OKI, makes sense... I hope you don't mind if I make a couple of comments. All are my personal opinions, so pls take a pinch of salt. 1) Buying from non-spec sources: a) I don't know if bond funds are reducing their exposure (and if you're concluding this on the basis of Bill Gross's comments, I wouldn't trust a single word he says). b) I completely agree with you that there's a lot of buying happening further out on the curve recently. c) Not so sure about foreign, as there aren't enough bond mkts that are big enough, unless you fancy buying JGBs at lower yields (which, by the way, the Chinese have been doing recently) or BTPS (Italian guvvies). d) But the most important point is that any time you buy a long-dated bond, you're automatically buying some shorter-dated duration. So every time a pension fund or an insurer buys a 30y bond, all else being equal, the 2y bond on the same curve will rally. 2) Calls for the Fed to shrink its balance sheet have gone very silent recently, as the data keeps disappointing. It doesn't look like the Fed is going to listen to these people anyways, but we have to wait and see. 3) I have not seen any indication myself that foreign banks want to cut their exposure. If anything, all sorts of banks will be forced to buy bonds, incl treasuries, for the new liquidity regimes, e.g. Basel III (a specific case of what Reinhart and Rogoff refer to as "financial repression"). 4) As to the value of the roll, pls trust me on this, at the moment it has nothing to do with positioning, esp real money positioning. It's mainly the function of the duration, first and foremost, and the relatively small difference in the coupons of the two CTDs. So, in summary, your short is motivated almost solely by your view of how the mkt is positioned, rather than a fundamental view on the Fed or the future of the Western economies?

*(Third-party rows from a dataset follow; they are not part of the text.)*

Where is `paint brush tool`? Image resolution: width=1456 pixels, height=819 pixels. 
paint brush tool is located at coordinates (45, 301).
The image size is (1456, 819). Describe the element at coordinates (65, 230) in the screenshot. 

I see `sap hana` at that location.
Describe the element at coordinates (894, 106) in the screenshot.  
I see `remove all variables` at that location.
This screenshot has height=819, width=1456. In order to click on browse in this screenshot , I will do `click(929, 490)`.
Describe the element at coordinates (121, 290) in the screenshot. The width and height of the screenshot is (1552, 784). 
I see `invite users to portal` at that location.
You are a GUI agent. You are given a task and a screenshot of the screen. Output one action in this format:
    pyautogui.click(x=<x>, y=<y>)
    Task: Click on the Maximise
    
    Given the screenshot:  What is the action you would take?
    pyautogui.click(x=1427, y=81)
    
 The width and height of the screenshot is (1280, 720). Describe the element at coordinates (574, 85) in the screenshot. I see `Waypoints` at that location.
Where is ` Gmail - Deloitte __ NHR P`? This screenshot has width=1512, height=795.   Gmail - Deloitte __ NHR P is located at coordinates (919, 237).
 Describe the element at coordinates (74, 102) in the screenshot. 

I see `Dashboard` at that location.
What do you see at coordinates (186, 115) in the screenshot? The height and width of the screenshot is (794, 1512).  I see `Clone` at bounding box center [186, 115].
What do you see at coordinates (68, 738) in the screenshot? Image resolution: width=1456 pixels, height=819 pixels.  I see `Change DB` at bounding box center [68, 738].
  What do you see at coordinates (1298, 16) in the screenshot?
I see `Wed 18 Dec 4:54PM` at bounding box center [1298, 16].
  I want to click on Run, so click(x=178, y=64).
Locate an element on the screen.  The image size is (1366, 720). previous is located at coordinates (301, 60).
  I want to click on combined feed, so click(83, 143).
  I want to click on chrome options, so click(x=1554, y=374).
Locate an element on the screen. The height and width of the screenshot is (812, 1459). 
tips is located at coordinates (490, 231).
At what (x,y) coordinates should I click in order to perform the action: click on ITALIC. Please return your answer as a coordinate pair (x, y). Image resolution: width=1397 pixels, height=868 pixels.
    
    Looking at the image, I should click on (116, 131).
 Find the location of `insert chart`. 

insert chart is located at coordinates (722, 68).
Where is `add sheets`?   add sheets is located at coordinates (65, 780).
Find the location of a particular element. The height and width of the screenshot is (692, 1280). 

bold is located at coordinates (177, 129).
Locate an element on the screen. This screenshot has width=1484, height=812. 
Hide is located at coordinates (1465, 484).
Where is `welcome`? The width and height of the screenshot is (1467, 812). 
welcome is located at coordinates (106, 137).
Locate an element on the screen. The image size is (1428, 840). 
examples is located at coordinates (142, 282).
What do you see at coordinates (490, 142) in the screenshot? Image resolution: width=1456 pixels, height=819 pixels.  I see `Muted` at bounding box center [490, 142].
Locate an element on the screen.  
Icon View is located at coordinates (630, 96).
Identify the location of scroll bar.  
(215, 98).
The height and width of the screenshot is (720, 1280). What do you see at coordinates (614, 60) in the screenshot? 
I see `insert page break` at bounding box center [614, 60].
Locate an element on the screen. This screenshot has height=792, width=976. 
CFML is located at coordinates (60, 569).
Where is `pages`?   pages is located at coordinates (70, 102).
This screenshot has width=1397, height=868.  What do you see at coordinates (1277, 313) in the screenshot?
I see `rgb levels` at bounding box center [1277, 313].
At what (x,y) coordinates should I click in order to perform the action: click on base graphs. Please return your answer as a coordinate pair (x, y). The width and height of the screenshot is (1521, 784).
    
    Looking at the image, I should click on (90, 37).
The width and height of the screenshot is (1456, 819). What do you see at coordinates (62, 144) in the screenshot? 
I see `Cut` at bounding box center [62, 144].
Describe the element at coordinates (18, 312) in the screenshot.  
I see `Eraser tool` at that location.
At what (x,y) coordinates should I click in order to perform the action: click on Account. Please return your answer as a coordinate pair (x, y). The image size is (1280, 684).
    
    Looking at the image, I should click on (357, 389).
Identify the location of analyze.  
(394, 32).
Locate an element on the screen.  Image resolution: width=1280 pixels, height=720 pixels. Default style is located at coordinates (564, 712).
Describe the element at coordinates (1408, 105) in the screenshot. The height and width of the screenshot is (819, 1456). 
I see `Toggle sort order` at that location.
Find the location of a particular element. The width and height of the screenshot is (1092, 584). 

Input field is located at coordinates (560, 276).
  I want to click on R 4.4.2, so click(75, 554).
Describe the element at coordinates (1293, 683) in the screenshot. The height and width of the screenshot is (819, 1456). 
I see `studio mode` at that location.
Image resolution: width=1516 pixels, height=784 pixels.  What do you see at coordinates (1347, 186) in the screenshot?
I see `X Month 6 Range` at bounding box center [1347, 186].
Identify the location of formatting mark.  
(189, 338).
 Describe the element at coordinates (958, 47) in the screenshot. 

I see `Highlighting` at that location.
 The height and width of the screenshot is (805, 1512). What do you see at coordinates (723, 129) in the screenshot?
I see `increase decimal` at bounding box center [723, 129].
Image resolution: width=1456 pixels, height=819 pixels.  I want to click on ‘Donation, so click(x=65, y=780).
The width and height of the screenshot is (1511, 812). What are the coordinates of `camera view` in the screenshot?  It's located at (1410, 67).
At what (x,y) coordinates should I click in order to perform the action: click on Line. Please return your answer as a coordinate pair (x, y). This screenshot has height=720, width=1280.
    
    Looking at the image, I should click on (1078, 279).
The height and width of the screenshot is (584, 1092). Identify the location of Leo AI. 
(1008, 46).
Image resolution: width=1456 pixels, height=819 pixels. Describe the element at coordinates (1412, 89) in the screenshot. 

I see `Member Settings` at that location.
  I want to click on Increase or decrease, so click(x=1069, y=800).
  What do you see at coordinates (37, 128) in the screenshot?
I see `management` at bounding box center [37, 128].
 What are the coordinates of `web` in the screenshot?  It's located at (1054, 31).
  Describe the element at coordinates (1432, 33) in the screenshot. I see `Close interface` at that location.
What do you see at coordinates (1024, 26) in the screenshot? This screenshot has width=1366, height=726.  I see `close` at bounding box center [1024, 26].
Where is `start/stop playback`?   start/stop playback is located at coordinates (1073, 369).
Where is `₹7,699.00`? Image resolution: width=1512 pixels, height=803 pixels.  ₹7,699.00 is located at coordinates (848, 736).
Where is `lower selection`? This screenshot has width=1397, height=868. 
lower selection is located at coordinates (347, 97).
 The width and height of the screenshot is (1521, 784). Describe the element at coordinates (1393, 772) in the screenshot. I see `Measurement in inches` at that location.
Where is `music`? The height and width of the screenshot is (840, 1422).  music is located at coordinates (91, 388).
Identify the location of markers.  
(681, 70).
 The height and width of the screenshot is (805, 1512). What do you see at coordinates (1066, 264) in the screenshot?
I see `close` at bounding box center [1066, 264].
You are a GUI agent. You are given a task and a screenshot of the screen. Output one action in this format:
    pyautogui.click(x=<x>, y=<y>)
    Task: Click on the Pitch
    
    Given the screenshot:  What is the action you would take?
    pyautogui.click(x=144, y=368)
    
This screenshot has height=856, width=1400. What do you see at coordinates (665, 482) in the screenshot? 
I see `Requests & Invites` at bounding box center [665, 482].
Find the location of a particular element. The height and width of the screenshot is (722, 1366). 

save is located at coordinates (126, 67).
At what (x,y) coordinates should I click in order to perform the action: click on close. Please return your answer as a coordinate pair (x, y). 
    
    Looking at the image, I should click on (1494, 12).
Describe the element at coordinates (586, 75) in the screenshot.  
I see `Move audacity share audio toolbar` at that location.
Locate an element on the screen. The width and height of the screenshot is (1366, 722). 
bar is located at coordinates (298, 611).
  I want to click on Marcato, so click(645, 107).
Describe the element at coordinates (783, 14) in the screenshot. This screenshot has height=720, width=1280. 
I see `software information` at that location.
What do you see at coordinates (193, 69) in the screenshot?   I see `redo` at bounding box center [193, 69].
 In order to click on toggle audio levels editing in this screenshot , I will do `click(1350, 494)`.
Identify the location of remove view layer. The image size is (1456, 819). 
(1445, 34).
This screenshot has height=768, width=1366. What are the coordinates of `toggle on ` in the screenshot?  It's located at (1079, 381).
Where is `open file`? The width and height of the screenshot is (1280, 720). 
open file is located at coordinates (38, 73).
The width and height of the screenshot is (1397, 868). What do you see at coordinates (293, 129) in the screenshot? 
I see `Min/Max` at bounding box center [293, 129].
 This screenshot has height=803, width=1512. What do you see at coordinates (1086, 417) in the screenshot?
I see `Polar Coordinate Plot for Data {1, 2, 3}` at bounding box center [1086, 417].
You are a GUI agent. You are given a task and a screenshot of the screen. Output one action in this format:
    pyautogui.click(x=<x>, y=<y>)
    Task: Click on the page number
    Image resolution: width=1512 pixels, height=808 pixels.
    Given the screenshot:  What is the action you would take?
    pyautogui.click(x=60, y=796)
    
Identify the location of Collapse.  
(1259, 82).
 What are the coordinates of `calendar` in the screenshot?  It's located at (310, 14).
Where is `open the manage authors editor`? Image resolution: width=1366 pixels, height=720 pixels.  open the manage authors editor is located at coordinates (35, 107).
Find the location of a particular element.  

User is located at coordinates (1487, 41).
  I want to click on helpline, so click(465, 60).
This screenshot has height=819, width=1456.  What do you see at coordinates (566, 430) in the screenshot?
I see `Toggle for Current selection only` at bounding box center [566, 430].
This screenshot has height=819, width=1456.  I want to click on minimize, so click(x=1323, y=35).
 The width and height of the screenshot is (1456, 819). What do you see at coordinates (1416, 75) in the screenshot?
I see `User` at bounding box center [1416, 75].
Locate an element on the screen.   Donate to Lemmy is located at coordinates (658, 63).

Big D, Martinghoul and others: Is it possible that the yield of the 2's get negative? I am asking because I just found out that I got filled on an order I did not cancel on the 2's that was at 109'225, and I want to double check whether the assumption of positive yield is something I should count on? If yes, I can take the risk of a 1% rise that would result from a zero yield.
That's an accurate statement. I believe, especially related to the Sep 2s, that there are a lot of people who have to sell, and no one who really needs to buy. This is evidenced by the fact that the 5s made new highs on Monday (there are still non-speculative buyers for 5s and 10s IMO) but the 2s did not. In other words, the speculative longs are the weak hand in the market. If the economy somehow improves, that's just another way I can win.
I'd have to re-read the contract specifications to be 100% sure, but I believe the zero-yield price on the CME 2s works out to 112. So your risk is more like 2.3% in terms of price. Presumably a negative yield on T-bonds would equate to someone with a gun forcing you to buy them. IMO implausible.